- [Stored data]
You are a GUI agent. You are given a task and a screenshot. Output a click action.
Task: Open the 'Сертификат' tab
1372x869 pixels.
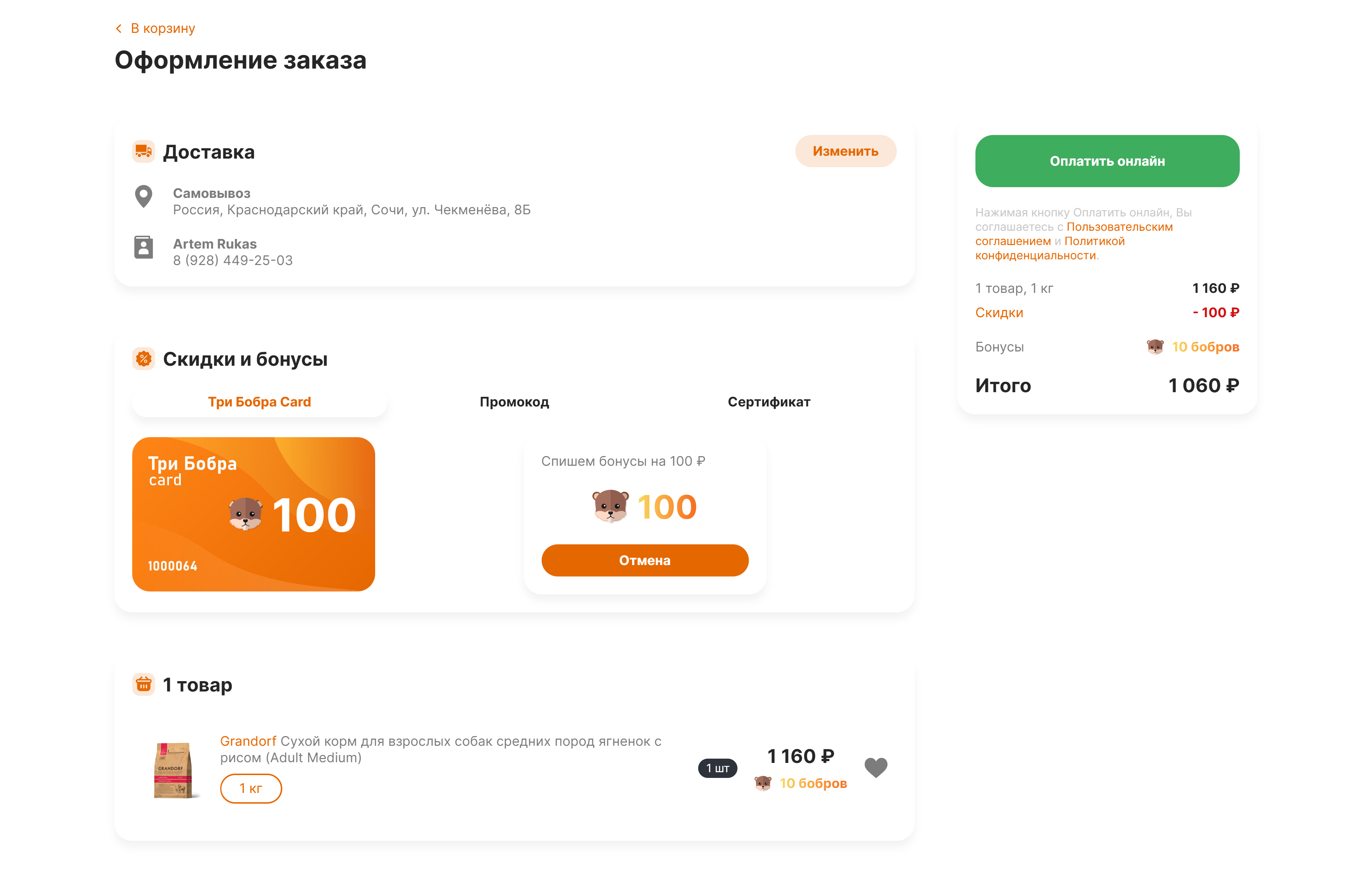click(x=769, y=402)
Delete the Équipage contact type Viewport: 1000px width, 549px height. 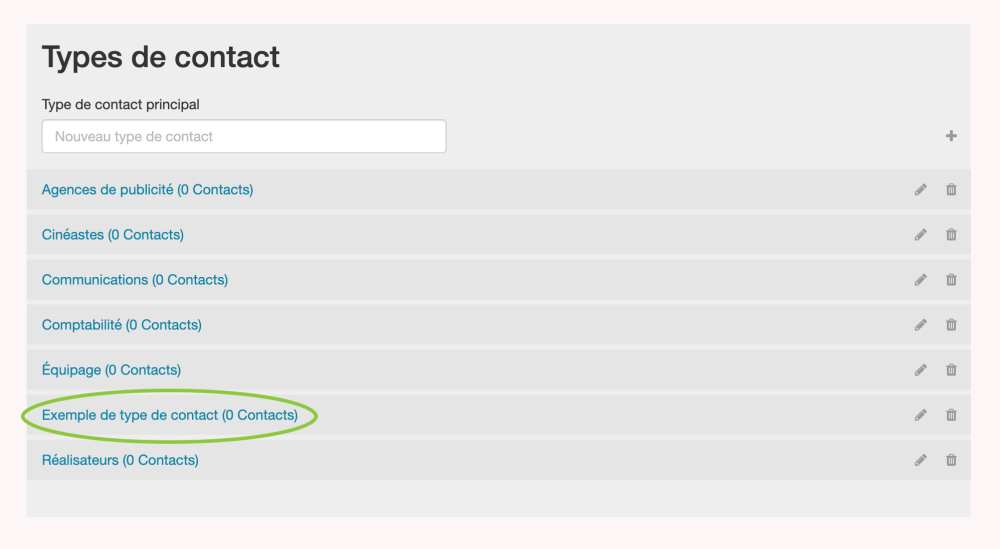pyautogui.click(x=951, y=370)
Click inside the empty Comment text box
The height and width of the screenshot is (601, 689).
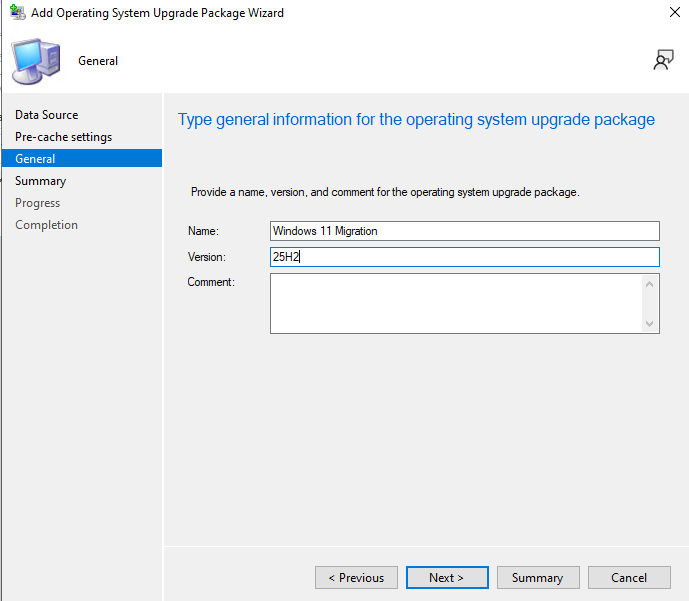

- [Exercise details]
Identify all lines in the records above with the word "screenshot".

- [Answer to the problem]
You are a GUI agent. You are given a task and a screenshot. Output a click action.
The height and width of the screenshot is (601, 689).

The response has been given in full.